Horacio Castellanos Moya y el oficio de la palabra

La trayectoria de este escritor y periodista salvadoreño ha estado marcada por su exploración en la identidad centroamericana, la violencia y la condición humana

Horacio Castellanos Moya
Horacio Castellanos Moya

“Lo que yo tenga que escribir, lo voy a escribir”, así sostiene Horacio Castellanos Moya en cada una de sus intervenciones. No cabe dudas que su camino literario está marcado por fronteras cruzadas, no siempre por elección, en ocasiones es necesidad.   

Moya nació en Tegucigalpa, Honduras (1957), sin embargo su identidad se forjó, en El Salvador, país al que emigró con apenas cuatro años. Esta condición de traslado inicial parece prefigurar la existencia nómada que caracterizaría su adultez, una vida compuesta por estancias en varios países del mundo.

Su obra, figura un corpus de novelas, relatos y ensayos que podemos encontrar traducidos a quince idiomas. Para varios autores, la obra de Horacio Castellanos Moya constituye un referente esencial, que contribuye no solo al imaginario del pasado y el presente en Centroamérica, sino para examinar las implicaciones políticas que derivan de la escritura literaria en español en la era neoliberal. 

Su obra la podemos encontrar traducidos en varios idiomas
Su obra la podemos encontrar traducidas en varios idiomas

Este reconocimiento se materializó en 2014 cuando el gobierno chileno le otorgó el Premio Iberoamericano de Narrativa Manuel Rojas por el conjunto de su trayectoria. Una trayectoria que comenzó con La diáspora (1989), novela que obtuvo el Premio Nacional otorgado por la Universidad Centroamericana de El Salvador, y que posteriormente se reeditó para Latinoamérica.

Pero si hablamos de un punto de inflexión, El asco. Thomas Bernhard en San Salvador (1997), es posiblemente, el libro más controvertido de la historia de ese país. Esta obra dio lugar a amenazas que conllevaron a su exilio en España. 

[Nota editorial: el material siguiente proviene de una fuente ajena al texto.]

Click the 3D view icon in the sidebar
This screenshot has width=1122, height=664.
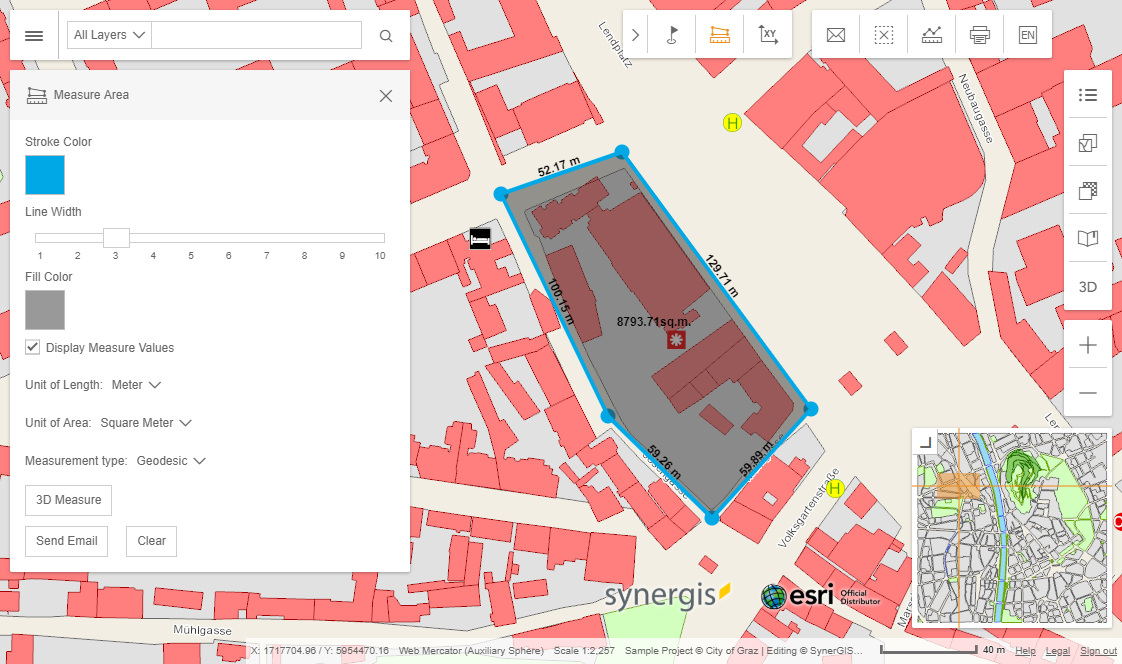coord(1087,286)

Sin lugar a dudas, para Castellanos Moya estos episodios confirman que la literatura para él se erigió como un acto que se ejerce frente a un fondo de conflicto. En este sentido, en más de una docena de libros de ficción, Moya llevó a cabo una investigación con detenimiento de la agitación política del contexto en el que se crió. Estas historias siempre ocuparon el eje de su escritura.

 

Para el artista, ha sido recurrente en sus reflexiones el cómo se forja un escritor en un contexto de violencia. Al respecto siempre se cuestiona hasta dónde la atmósfera cultural en la que un joven decide hacerse escritor influye para siempre en su visión del oficio y de la literatura. 

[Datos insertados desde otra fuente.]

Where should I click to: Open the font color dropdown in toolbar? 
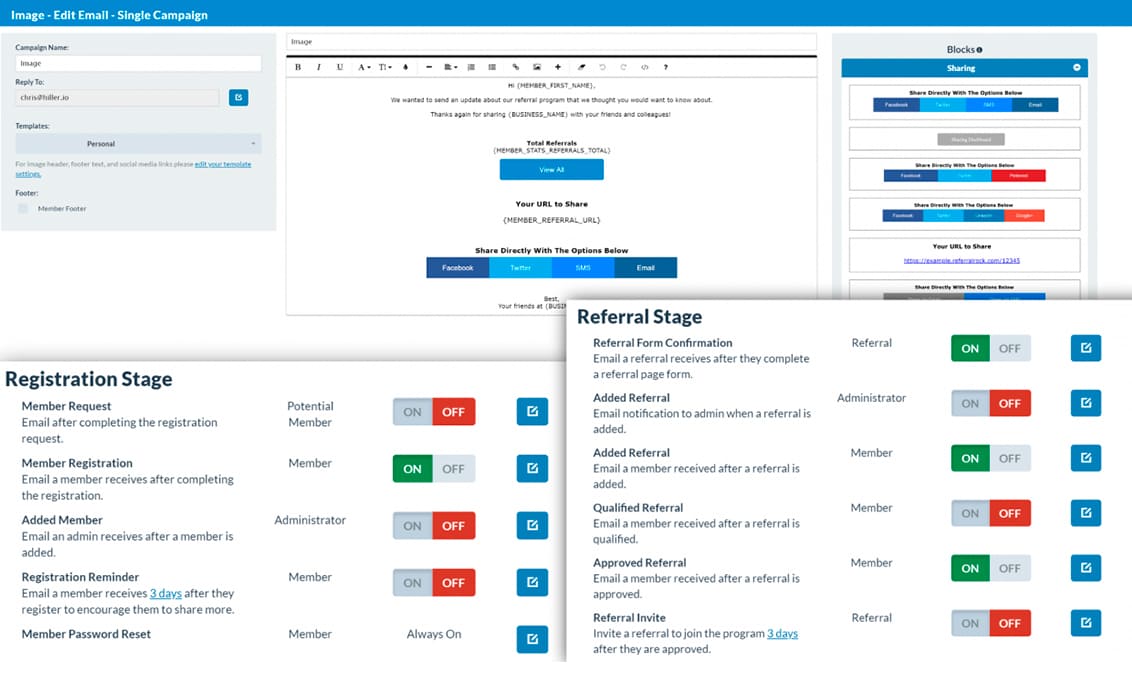[x=363, y=67]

Moya nace como escritor en un ambiente donde San Salvador era una ciudad ajena a los circuitos culturales de las grandes urbes latinoamericanas. No había revistas culturales, ni suplementos literarios, ni editoriales dedicadas de forma seria a la literatura. Más de cuarenta y cinco años consecutivos de gobiernos militares habían creado una atmósfera asfixiante.

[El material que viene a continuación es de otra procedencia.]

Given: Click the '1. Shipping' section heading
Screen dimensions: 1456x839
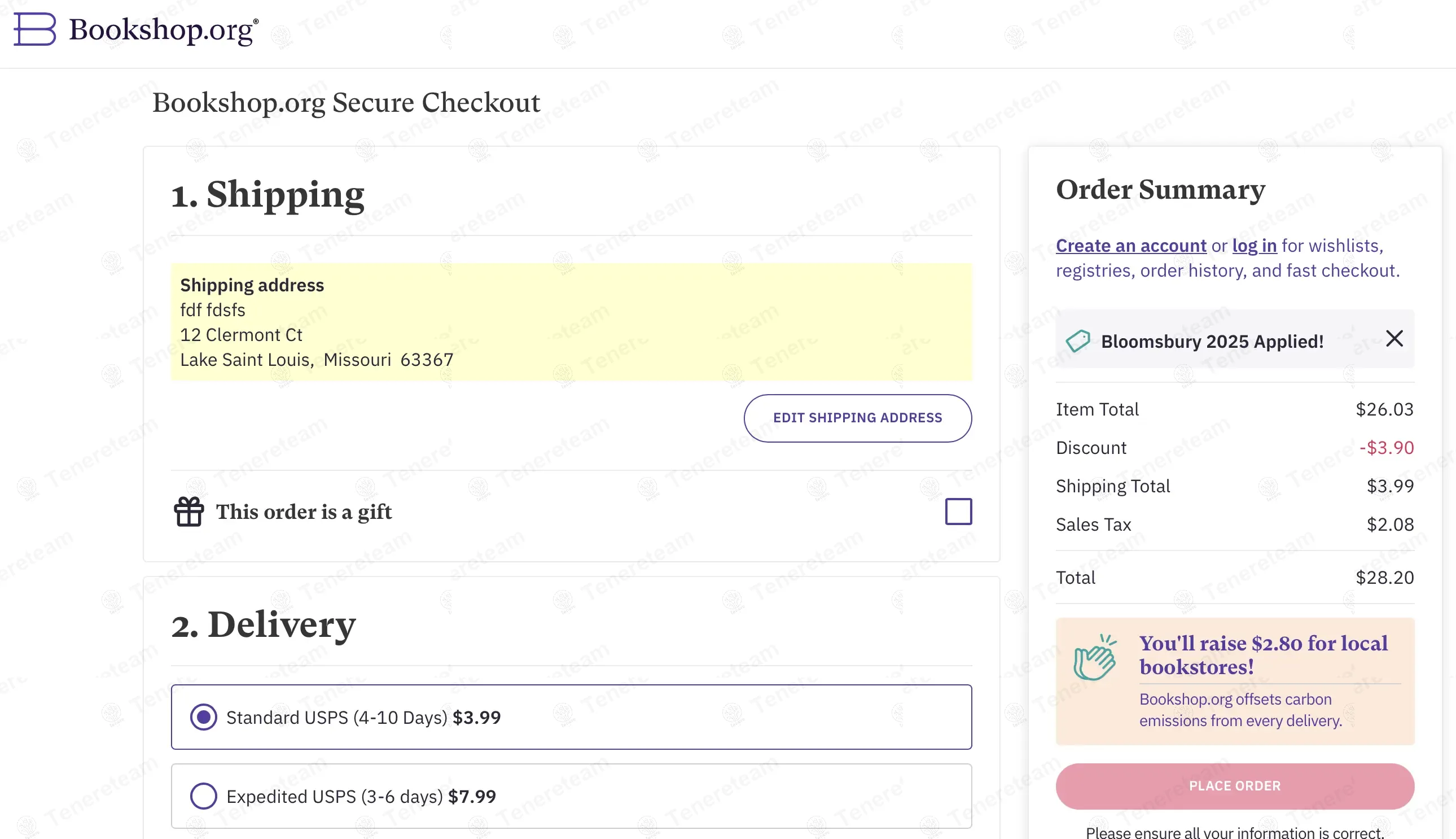Looking at the screenshot, I should click(268, 194).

Emplazados frente a ese fondo, el mal y las debilidades se encarnan en sus páginas personajes que al día de hoy marcan una sociedad, recurrentes en distintas entregas de lo que constituye una obra irreductible. Tratar de convertirse en escritor en tales circunstancias era, un sinsentido, manifestación de una voluntad de rebeldía que conduciría a la acción política o una mala estrella a secas, como él mismo expresa.

Su formación académica fue el primer reflejo de esa represión. Cuando comenzó a estudiar Letras en la Universidad de El Salvador en 1976, refería que la facultad parecía más un campo de concentración que un campus universitario. Pues se conoce que pelotones de guardias armados con escopetas, custodiaban la entrada y recorrían los pasillos. 

Sin embargo, bajo el control militar bullía la resistencia cultural, ese período formativo, entre la represión militar y la descubierta subversión del arte, dejó una huella imborrable para el artista. Su narrativa es, en sí misma, esa búsqueda. Novelas como Moronga y El hombre amansado, sus últimas obras publicadas, siguen indagando en los pliegues de una realidad centroamericana marcada por el trauma y la diáspora, temas que han sido el motor de su escritura desde aquella primera novela premiada.